Prior to this, I had always assumed that my fear of death was some sort of fear of the unknown. That’s not really the case though. I feel fairly confident in my beliefs that with death comes personal nothingness. So, why am I so apprehensive about my own death, but far less so if it’s with the rest of the human population? I think it’s ultimately a fear of missing out. I don’t want to not see my girlfriend smile, miss out on my mom hugging me or not be able to get that link emailed to me with the super cute puppies all hanging out in a basket with their kitten buddies.
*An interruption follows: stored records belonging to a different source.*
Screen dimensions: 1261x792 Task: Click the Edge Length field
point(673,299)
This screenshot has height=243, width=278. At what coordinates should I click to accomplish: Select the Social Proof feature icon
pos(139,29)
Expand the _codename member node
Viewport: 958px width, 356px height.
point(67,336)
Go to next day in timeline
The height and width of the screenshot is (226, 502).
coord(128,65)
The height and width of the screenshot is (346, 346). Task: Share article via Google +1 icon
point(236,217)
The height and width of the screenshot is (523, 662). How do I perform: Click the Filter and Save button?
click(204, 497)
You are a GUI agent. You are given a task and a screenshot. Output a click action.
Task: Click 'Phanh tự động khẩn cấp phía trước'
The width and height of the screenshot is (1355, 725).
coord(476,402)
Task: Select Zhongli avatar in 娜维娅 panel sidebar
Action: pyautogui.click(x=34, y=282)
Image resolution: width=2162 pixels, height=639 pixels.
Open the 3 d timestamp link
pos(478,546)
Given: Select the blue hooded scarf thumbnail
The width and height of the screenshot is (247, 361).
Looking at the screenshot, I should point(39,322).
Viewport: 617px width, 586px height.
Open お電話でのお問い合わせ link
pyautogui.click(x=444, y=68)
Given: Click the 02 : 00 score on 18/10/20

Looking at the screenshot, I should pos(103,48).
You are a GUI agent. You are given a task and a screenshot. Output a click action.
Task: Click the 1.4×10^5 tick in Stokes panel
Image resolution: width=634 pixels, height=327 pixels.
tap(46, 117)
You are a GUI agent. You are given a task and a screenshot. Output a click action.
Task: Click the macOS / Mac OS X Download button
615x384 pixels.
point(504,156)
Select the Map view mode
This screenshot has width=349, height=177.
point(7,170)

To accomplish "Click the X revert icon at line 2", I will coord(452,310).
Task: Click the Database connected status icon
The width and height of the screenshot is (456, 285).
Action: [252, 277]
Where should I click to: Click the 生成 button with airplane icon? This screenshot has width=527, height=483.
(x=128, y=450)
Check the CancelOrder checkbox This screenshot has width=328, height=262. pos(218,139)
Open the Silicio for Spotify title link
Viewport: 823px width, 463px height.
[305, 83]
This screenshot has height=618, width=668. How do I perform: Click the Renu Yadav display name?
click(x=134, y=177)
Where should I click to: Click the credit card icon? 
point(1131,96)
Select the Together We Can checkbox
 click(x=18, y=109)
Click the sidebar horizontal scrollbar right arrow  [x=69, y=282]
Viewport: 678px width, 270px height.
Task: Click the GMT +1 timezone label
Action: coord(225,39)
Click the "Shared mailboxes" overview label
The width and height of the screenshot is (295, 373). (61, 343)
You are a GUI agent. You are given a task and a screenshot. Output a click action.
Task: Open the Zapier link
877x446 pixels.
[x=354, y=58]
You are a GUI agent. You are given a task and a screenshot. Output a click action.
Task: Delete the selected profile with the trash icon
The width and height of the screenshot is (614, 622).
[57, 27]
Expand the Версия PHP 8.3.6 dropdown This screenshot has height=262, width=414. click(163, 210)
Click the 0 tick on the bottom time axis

As sad as it sounds, I also don’t want to miss out on baseball. I love it. I love watching it. I love playing it. And I love talking or writing about it. If it’s being able to partake in these small moments that make life worth living, then it’s not a stretch to suggest that it’s the small moments that also make being a baseball fan worthwhile. Here are my favorite ten moments from the 2012 season, that I would have hated to miss.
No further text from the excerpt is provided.